Les promoteurs des crypto-actifs, qui ambitionnaient de contraindre la Banque nationale suisse (BNS) à détenir du bitcoin dans ses réserves, s'apprêtent à abandonner leur campagne, faute d'avoir réuni suffisamment de signatures pour déclencher un référendum.

Les autorités avaient accordé 18 mois aux militants pour défendre une révision constitutionnelle visant à imposer à la banque centrale helvétique le stockage de bitcoins aux côtés de ses réserves d'or et de devises étrangères.

Cependant, à quelques semaines de l'échéance, le comité 'Bitcoin Initiative' a déclaré n'avoir collecté qu'environ la moitié des 100 000 signatures requises par la législation suisse.

'Nous savions dès le départ que c'était un pari audacieux', a confié Yves Bennaïm, fondateur du mouvement, à Reuters.

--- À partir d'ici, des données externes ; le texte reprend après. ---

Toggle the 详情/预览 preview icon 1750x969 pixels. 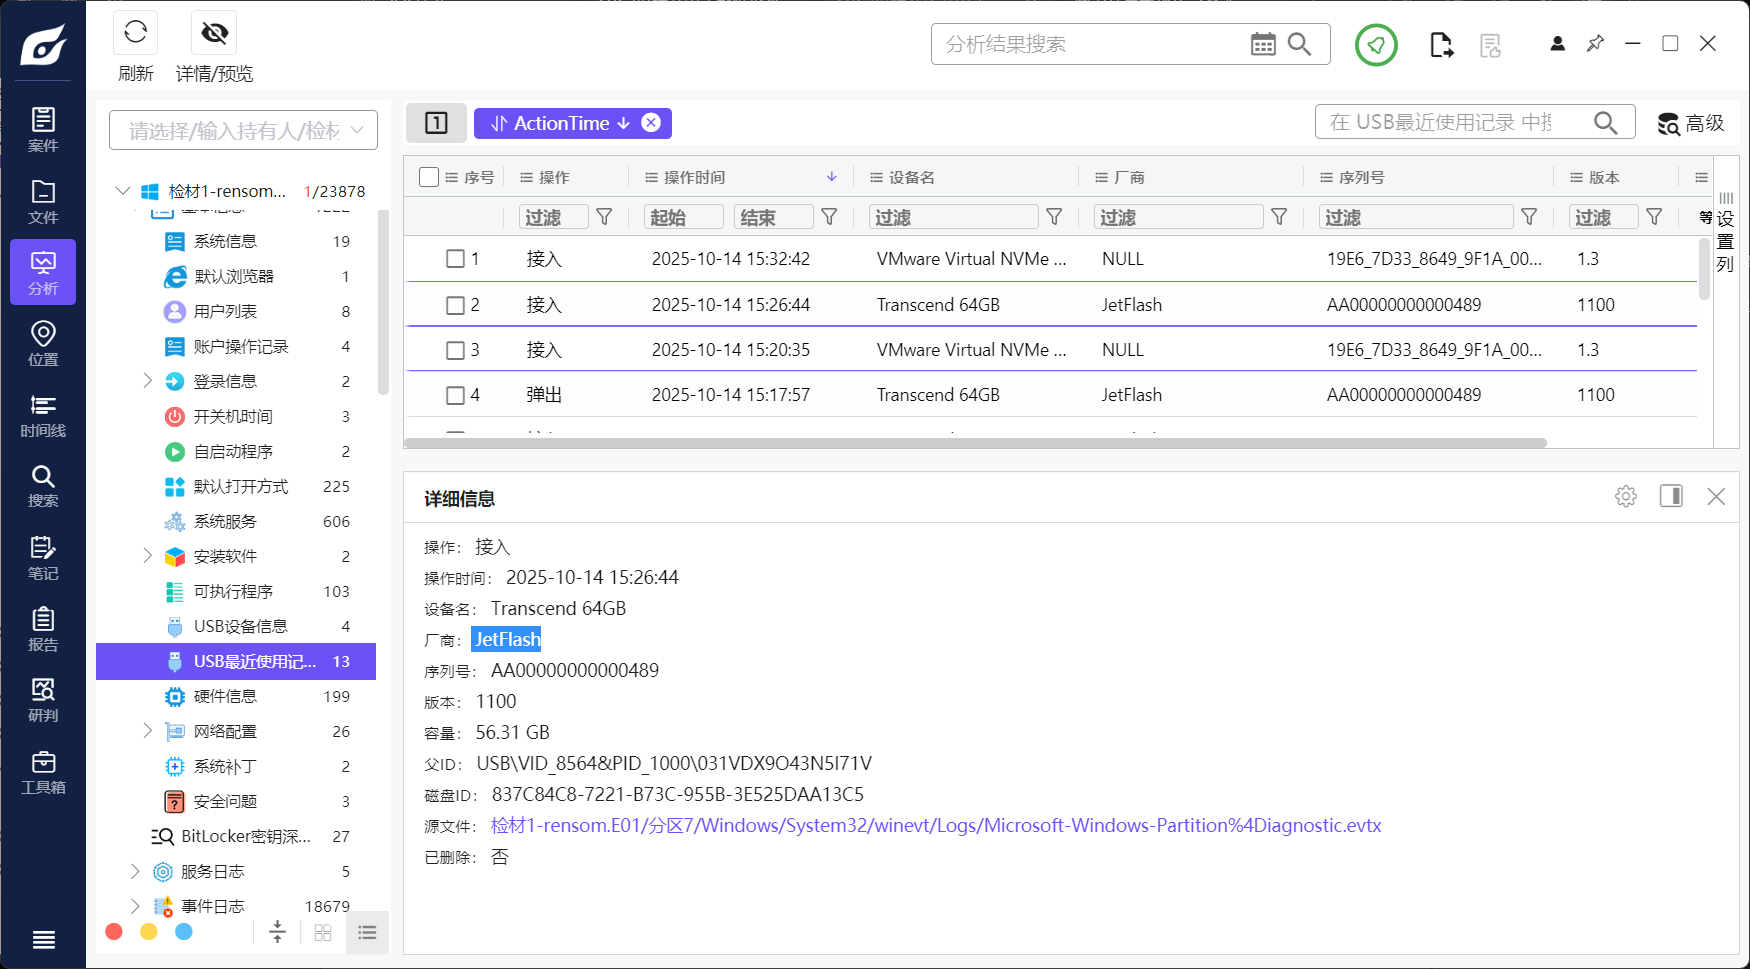tap(213, 32)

'Pour l'instant, nous allons laisser l'initiative s'éteindre', a-t-il précisé, tout en soulignant que la campagne avait permis de progresser vers la réalisation future de cet objectif.

Si plusieurs banques centrales ont étudié l'opportunité d'intégrer des cryptomonnaies à leurs réserves, la BNS a rejeté l'idée, invoquant une volatilité excessive des cours et un manque de liquidité du marché.

'Les cryptomonnaies ne répondent pas aux exigences de la BNS en matière de réserves de change', a déclaré l'institution, rappelant ses règles de gestion : le bilan doit pouvoir être modulé selon les nécessités de la politique monétaire, tandis que les réserves doivent préserver leur valeur.

La BNS s'est refusée à tout commentaire sur l'échec de l'initiative. L'an dernier, la Banque nationale tchèque a acquis pour un million de dollars de cryptomonnaies et d'autres actifs numériques basés sur la blockchain afin de se familiariser avec ces marchés.

D'autres institutions, à l'instar de la Banque centrale européenne, se montrent plus sceptiques, affirmant que les réserves doivent demeurer 'liquides et sûres'.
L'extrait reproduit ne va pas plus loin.